__SET EXERCISE 1__
Recast the rows below, from the line containing "You are a GUI" through the end of the rows, as a two-column CSV with the columns request and answer. Give one CSV line per request, put each value in a single quoted field with line breaks turned into spaces, and leave the pictures out.

__DOCUMENT SECTION__
It’s been a long, cold start to Spring, and with the present concern over the future of the Border it’s perhaps not surprising that this issue of Corncrake concentrates on Fermanagh, but the seasons turn as they always do, and soon we will be stretching our wings again.
In the meantime, there has been a lot happening in the County: Sliabh Beagh Arts have produced another spectacular event, Fermanagh Film Club has celebrated its tenth anniversary, and our new spoken word venue The Thing Itself has gone from strength to strength over the last year, hosting the All-Ireland Slam Final and attracting top talent from all over the island, as well as encouraging local poets. Two of its founders, Caiman O’Shea and Darren Reihill have been published in the latest edition of PoetryNI’s quarterly 4×4 and Richard Pierce has an exhibition of his photography in the Hambly & Hambly gallery.

__DATA EXTRACT__
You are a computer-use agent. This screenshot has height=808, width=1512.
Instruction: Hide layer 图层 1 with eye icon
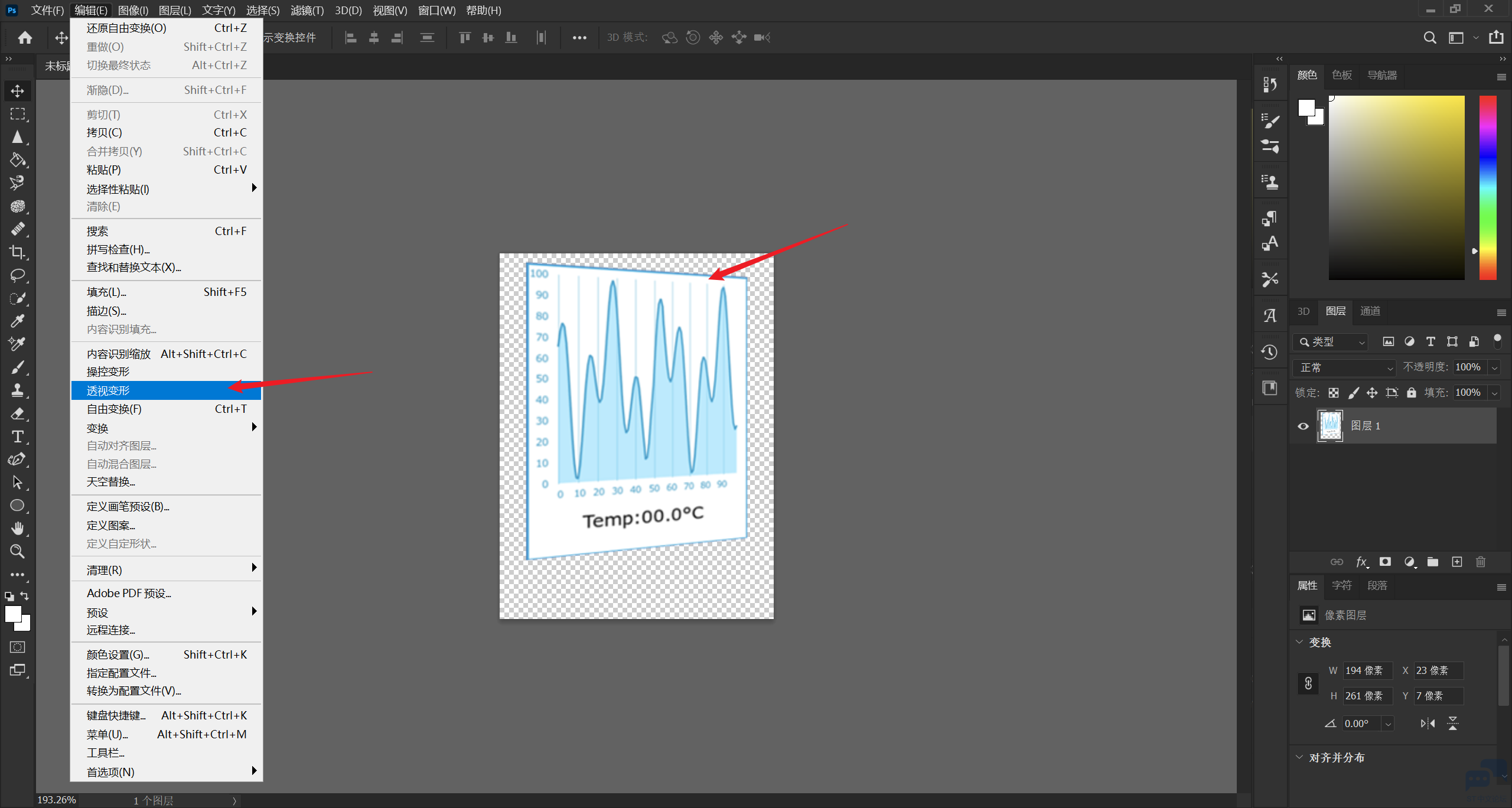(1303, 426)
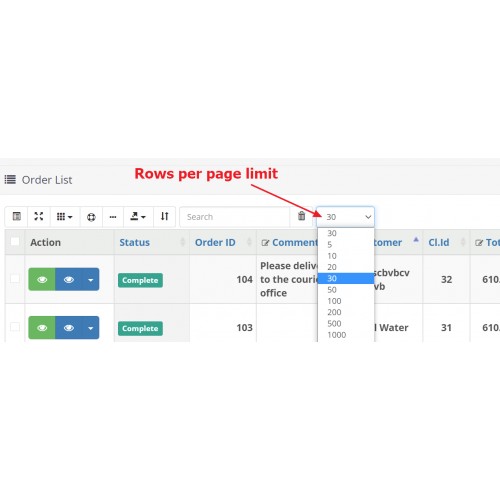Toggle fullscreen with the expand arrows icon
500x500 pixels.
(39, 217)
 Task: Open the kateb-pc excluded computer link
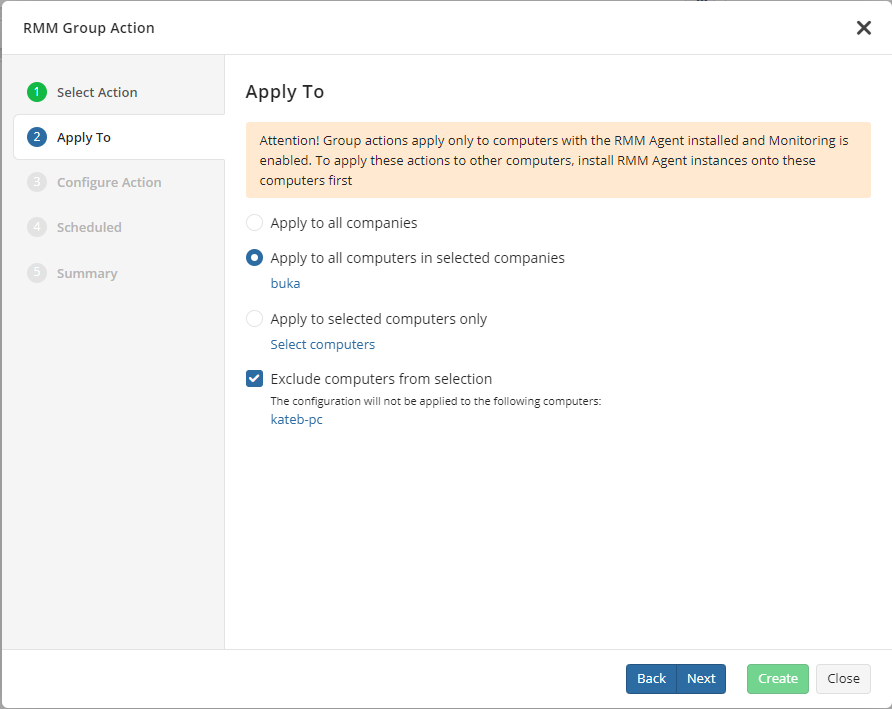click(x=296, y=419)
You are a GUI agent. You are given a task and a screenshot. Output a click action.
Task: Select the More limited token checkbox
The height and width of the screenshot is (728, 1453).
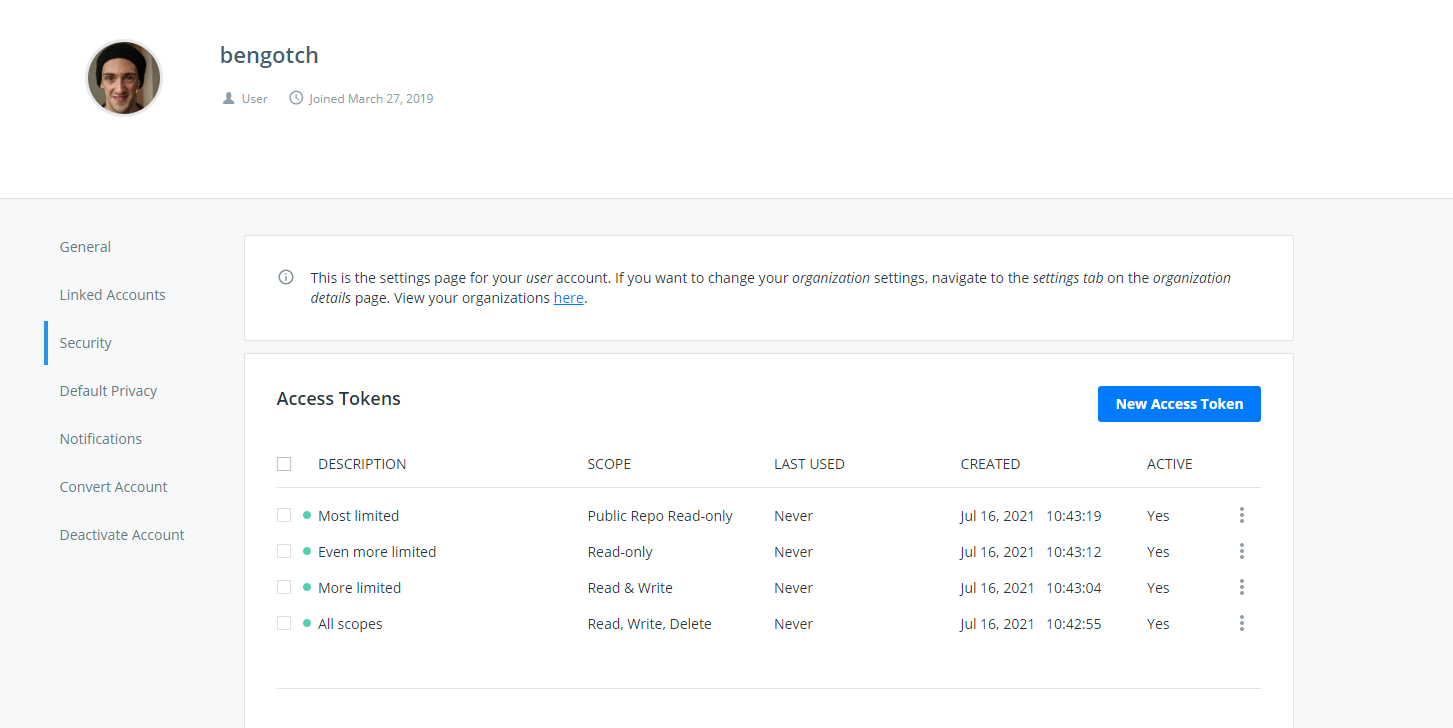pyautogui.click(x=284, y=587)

__SET EXERCISE 2__
In the Fermanagh note, which gallery is showing Richard Pierce's photography?

__WRITTEN SOLUTION 1__
request,answer
"You are a GUI agent. You are given a task and a screenshot. Output a click action. Task: Select the More limited token checkbox The height and width of the screenshot is (728, 1453).","pyautogui.click(x=284, y=587)"

__WRITTEN SOLUTION 2__
The Hambly & Hambly gallery.